Friday, August 14, 2009

Warning: Science Content

As an April Fool’s joke, Google introduced the Gmail Custom Time feature which allowed users to date and timestamp an email being sent so that they arrive “on time, every time”. Google informed users that they could only date messages back until April 1, 2004, the day Gmail was launched due to a temporal paradox (sub classification: grandfather). A temporal paradox is “a paradoxical situation in which a time traveler causes, through actions in the past, the exclusion of the possibility of the time travel that allowed those actions to be taken”. A grandfather paradox occurs where a time traveler goes back in time and kills his grandfather before his father is conceived. It is a paradox because if this occurs, he will never be born, and therefore never be able to travel back in time to kill his grandfather, thus allowing himself to be born. This example is one type of causality loop.

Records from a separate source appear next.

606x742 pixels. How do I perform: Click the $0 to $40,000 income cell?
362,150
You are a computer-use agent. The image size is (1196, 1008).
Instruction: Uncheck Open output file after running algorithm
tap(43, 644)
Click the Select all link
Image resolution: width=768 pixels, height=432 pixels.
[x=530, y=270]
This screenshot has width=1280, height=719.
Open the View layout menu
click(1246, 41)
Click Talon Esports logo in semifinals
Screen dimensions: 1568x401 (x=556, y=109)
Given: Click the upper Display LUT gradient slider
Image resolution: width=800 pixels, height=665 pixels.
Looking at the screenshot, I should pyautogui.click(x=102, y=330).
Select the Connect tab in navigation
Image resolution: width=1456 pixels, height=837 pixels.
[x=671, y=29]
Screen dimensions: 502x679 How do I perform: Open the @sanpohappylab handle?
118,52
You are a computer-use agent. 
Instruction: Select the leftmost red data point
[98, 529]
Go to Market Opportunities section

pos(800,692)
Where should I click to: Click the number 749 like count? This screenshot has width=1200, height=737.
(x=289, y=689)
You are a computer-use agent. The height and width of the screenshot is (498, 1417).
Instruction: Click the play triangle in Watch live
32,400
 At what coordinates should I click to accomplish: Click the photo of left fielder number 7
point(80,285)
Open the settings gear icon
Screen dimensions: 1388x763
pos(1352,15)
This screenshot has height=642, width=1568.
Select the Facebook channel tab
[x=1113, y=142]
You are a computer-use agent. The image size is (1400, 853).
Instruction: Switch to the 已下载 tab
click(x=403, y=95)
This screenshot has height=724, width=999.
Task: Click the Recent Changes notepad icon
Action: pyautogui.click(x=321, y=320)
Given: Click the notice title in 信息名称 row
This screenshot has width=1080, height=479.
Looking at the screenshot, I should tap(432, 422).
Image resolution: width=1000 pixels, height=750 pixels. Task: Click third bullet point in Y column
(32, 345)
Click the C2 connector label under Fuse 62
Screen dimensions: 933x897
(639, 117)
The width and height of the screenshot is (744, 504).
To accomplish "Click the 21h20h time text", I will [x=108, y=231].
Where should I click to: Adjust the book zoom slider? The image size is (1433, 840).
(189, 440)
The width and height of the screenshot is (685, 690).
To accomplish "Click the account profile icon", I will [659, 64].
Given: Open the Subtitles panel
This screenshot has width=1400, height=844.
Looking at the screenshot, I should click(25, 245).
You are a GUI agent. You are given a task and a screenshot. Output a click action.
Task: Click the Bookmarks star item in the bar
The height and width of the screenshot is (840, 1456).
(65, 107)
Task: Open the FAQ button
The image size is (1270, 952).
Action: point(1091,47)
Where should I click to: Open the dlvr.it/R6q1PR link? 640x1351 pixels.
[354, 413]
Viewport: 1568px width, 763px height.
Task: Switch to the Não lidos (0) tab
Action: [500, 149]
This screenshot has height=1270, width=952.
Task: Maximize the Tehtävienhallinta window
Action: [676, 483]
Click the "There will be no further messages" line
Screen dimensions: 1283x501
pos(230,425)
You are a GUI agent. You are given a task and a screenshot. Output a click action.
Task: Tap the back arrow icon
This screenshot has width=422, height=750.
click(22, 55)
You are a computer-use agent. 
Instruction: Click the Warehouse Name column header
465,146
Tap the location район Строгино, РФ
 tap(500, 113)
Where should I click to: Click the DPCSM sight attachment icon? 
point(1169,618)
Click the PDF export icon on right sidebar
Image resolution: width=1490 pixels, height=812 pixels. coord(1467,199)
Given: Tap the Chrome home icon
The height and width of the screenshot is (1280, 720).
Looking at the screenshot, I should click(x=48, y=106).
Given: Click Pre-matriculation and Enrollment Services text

Now that we had our Star Trek lesson for the day, how does a paradox relate to Quality Assurance?

In society, a paradox is “an apparently true statement or group of statements that leads to a contradiction or a situation which defies intuition; or it can be, seemingly opposite, an apparent contradiction that actually expresses a non-dual truth (cf. Koan).

In Quality Assurance, it is called the “paradox of excellence”. Outside the walls of IT, software development is hard to understand, few realize how hard it is to release software with only a few bugs. When software has lower quality, users will identify and pick up on bugs and other issues with the software. When the software has high quality, users don’t perceive the absence of bugs.

The “paradox of excellence” states that QA doesn’t get credit for issues that don’t happen. When QA does their job right, they don’t get acknowledgement or kudos for the lack of issues in a release, in fact no one notices. When an issue arises and the development team scrambles to fix it, they typically get the kudos for the prompt solution and QA gets the blame for not catching it in the first place.

The typical argument I hear from co-workers is that it is QA doing their job, and they don’t need kudos for that. As a senior executive, how often do you reward developers, project managers and business analysts for delivering a project on time? When the last time you acknowledged the job QA is doing (and not just as a member of a project)?